= Remedios Montero Martínez =

Spanish guerrilla (1927–2010)

Remedios Montero Martínez (born in the Beamud Mountains, Cuenca, in 1927 – died in Valencia on October 24, 2010), commonly known as “Celia,” was a significant guerrilla fighter who actively opposed the ideals of Francisco Franco.

Celia was one of the few female Spanish guerrilla fighters during the Spanish Civil War. She was a close friend of Florián Garcia Velasco, the leader of the Guerrilla Group of Levante and Aragón.

Her life story inspired the film Memories of a Guerrilla, which also served as the basis for Dulce Chacón to write her novel La voz dormida (The Sleeping Voice), later adapted into a film of the same title by director Benito Zambrano.

== Biography ==
===First years and Spanish Civil War===
Remedios Montero, known as “Celia,” joined the Guerrilla Group of Levante and Aragón when she was just a teenager. When the Civil Guard discovered her involvement with the revolutionary group, she escaped to the mountains to avoid arrest. It was during this time that she adopted the name “Celia” and became a maqui, or anti-Franco guerrilla fighter.

Celia suffered profound personal losses during the Spanish Civil War, losing both her father and her brother. Her brother was killed in an ambush by Civil Guards who had posed as anti-Fascist guerrillas. These tragic events deeply affected Celia, as she recounts in her memoirs.

===Maqui Period and Exile===
Celia's first period of exile began at the end of the Spanish Civil War when she escaped to the mountains and joined the maquis. She remained with other guerrilla fighters from 1949 until 1952. During this time, she met her future husband, Florián García, also known as “El Grande.”
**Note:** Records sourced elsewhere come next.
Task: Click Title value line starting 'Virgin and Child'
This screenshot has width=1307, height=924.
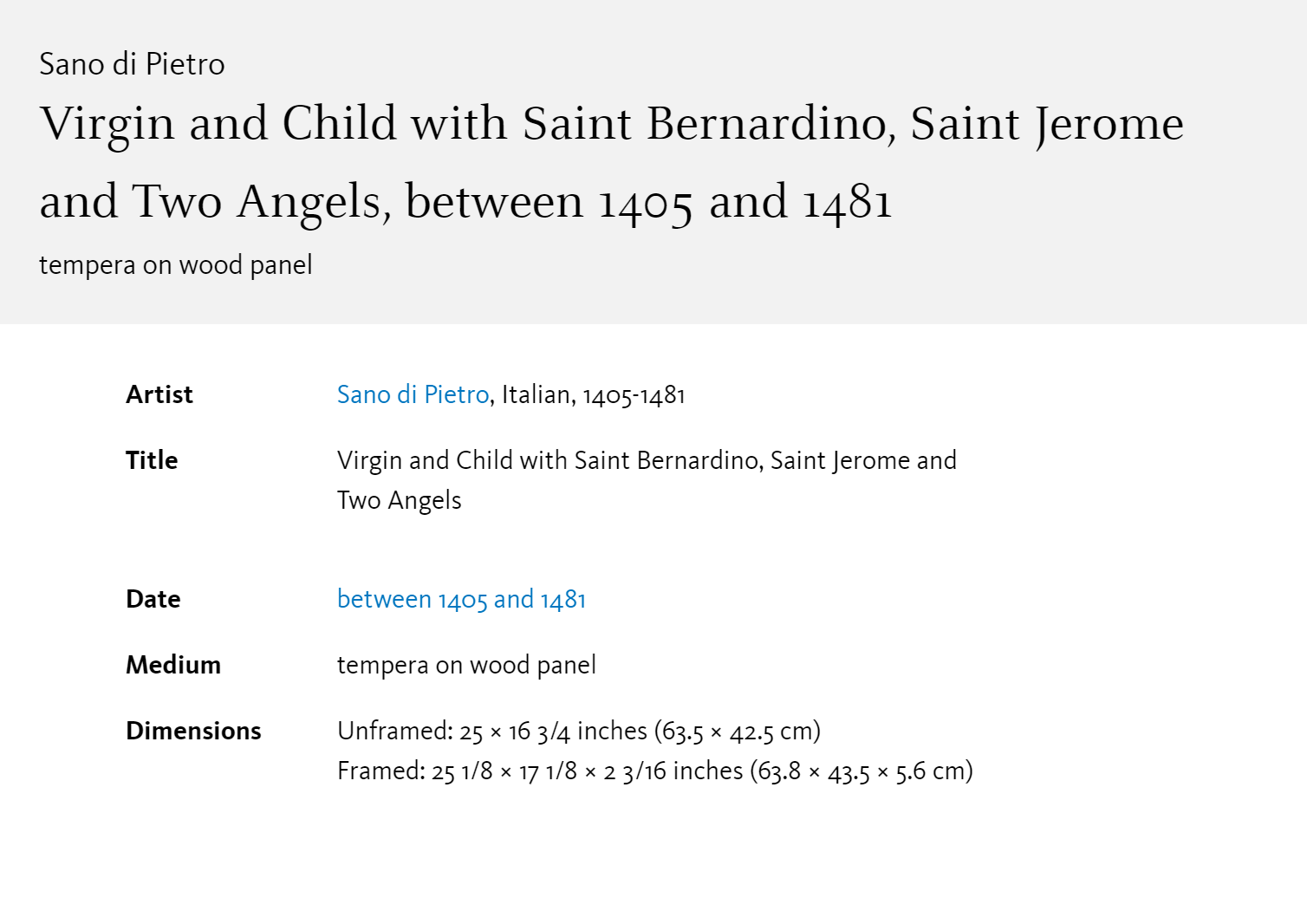Action: point(647,460)
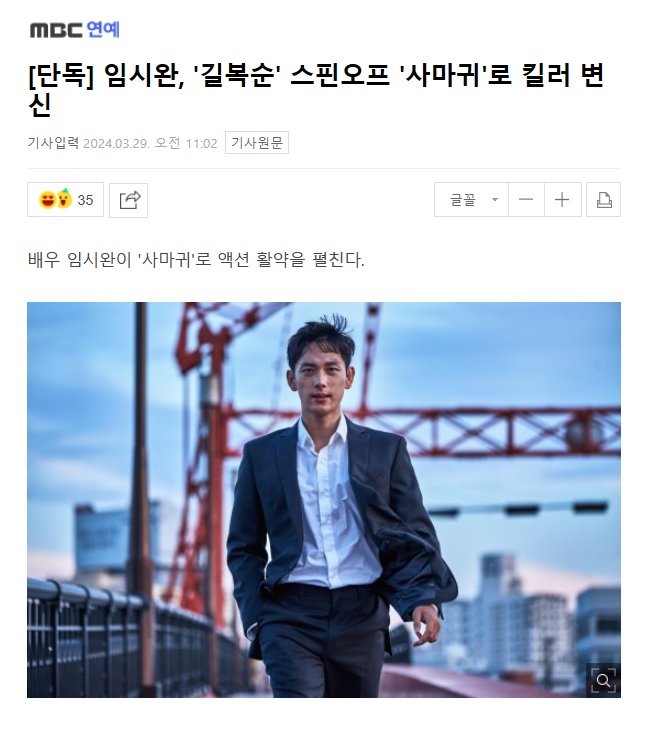The height and width of the screenshot is (738, 671).
Task: Click the heart-eyes reaction emoji
Action: click(x=48, y=200)
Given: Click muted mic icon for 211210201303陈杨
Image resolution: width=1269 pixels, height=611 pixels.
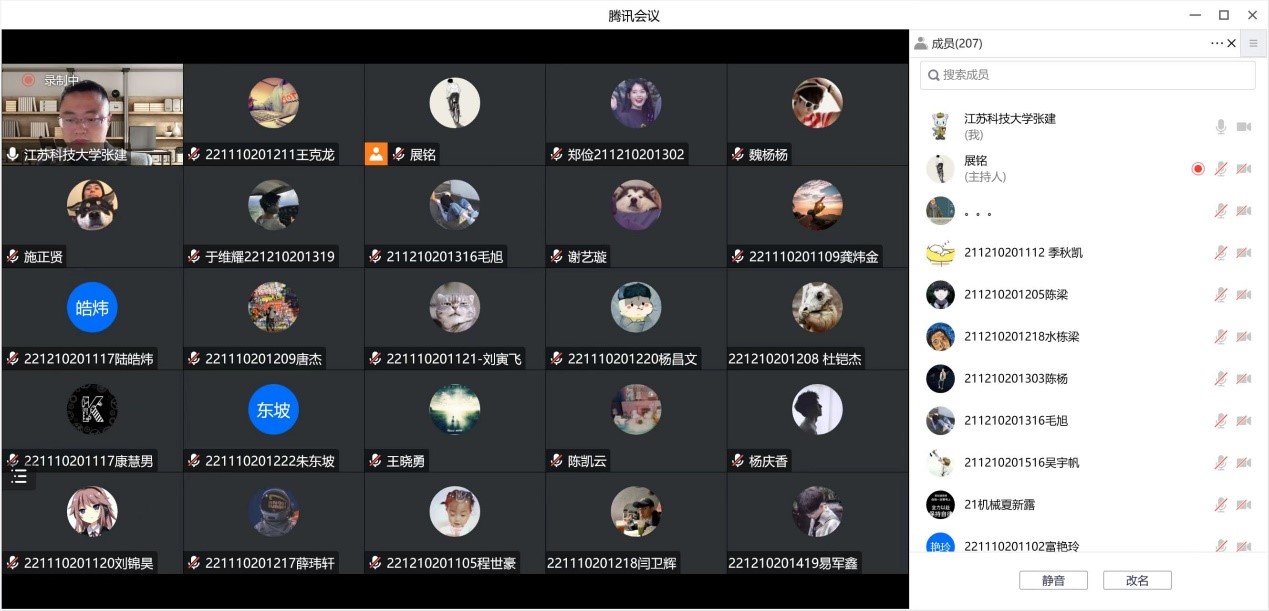Looking at the screenshot, I should pyautogui.click(x=1220, y=379).
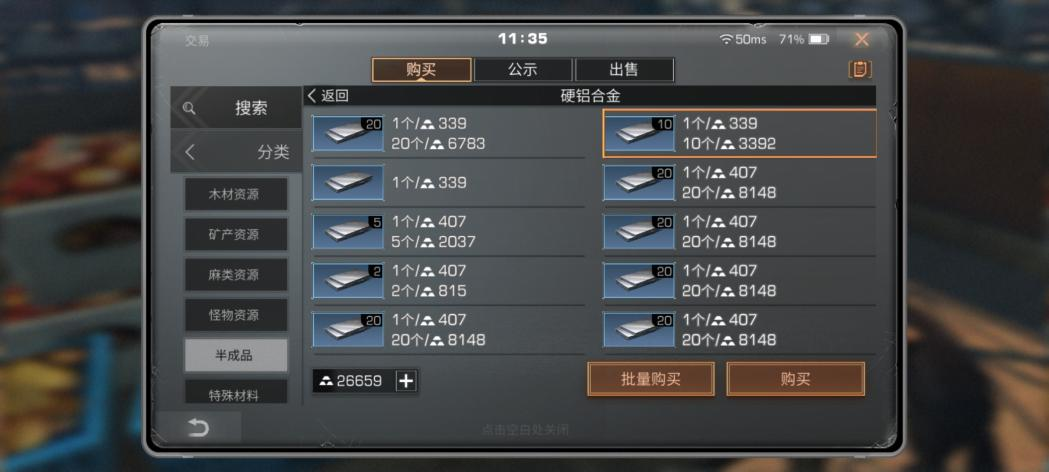The width and height of the screenshot is (1049, 472).
Task: Select the 矿产资源 category
Action: 235,235
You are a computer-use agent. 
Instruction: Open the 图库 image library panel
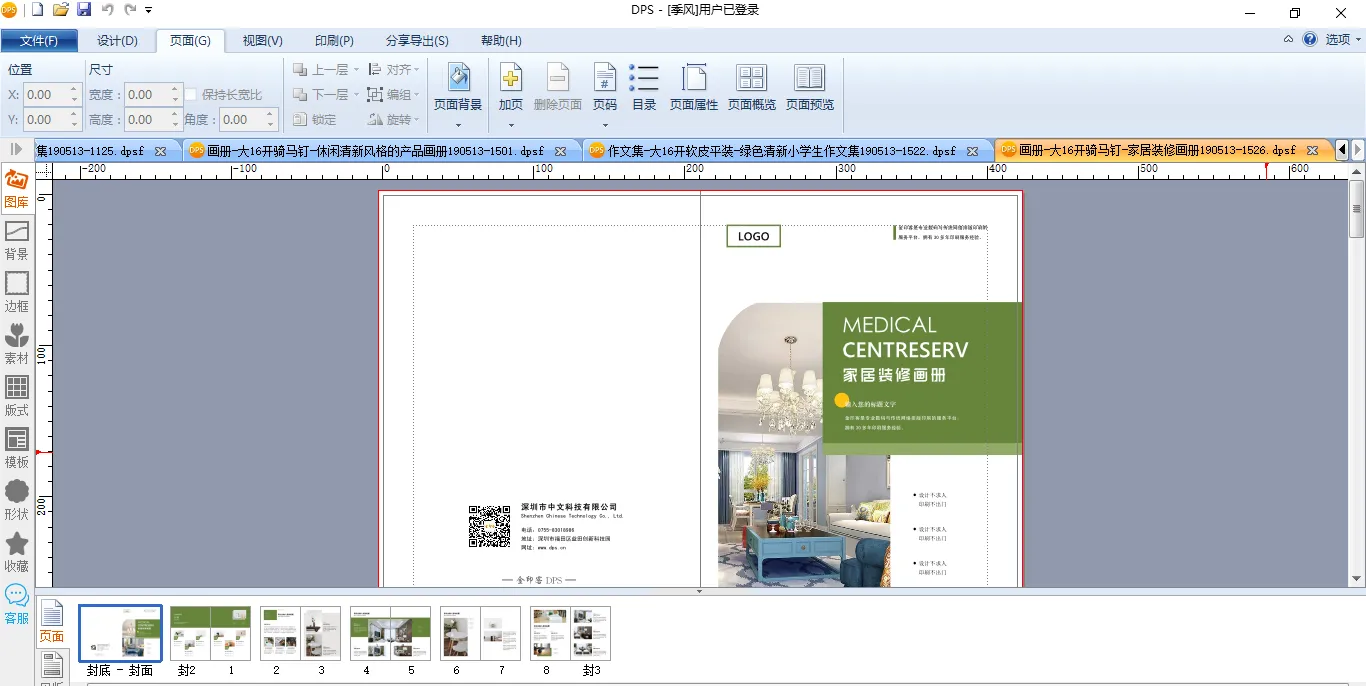coord(17,188)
Six years later, the guerrilla fighters were ordered to withdraw to France. Celia left the mountains and went into exile again, this time relocating to Paris, where she continued to fight for Spain's freedom.

===Return to Spain===
Celia returned to Spain on a clandestine mission for the Communist Party. However, she was discovered by the Civil Guard in Salamanca and subsequently detained and transferred to Madrid. There, she was brutally tortured and imprisoned. The severity of the beatings left her with permanent injuries, which later prevented her from having children. Celia endured eight years in prison, during which she was falsely informed that her close friend Florián had died.

===Reunited in Prague===
After her release from prison, Celia returned to exile. She managed to obtain a fake passport and fled to France before traveling to Prague on an official mission. It was in Prague that she was reunited with Florián. This emotional reunion was especially significant as both Celia and Florián had believed the other to be dead after spending nearly eight years apart. Soon after their reunion, the two were married in Prague.

===Final Return to Spain===
In 1978, after the death of Franco and during the early stages of Spain's transition to democracy, Celia and Florián returned to Spain and settled in Valencia.

On October 24, 2010, Celia died, just one year after the death of her beloved husband and close friend, Florián.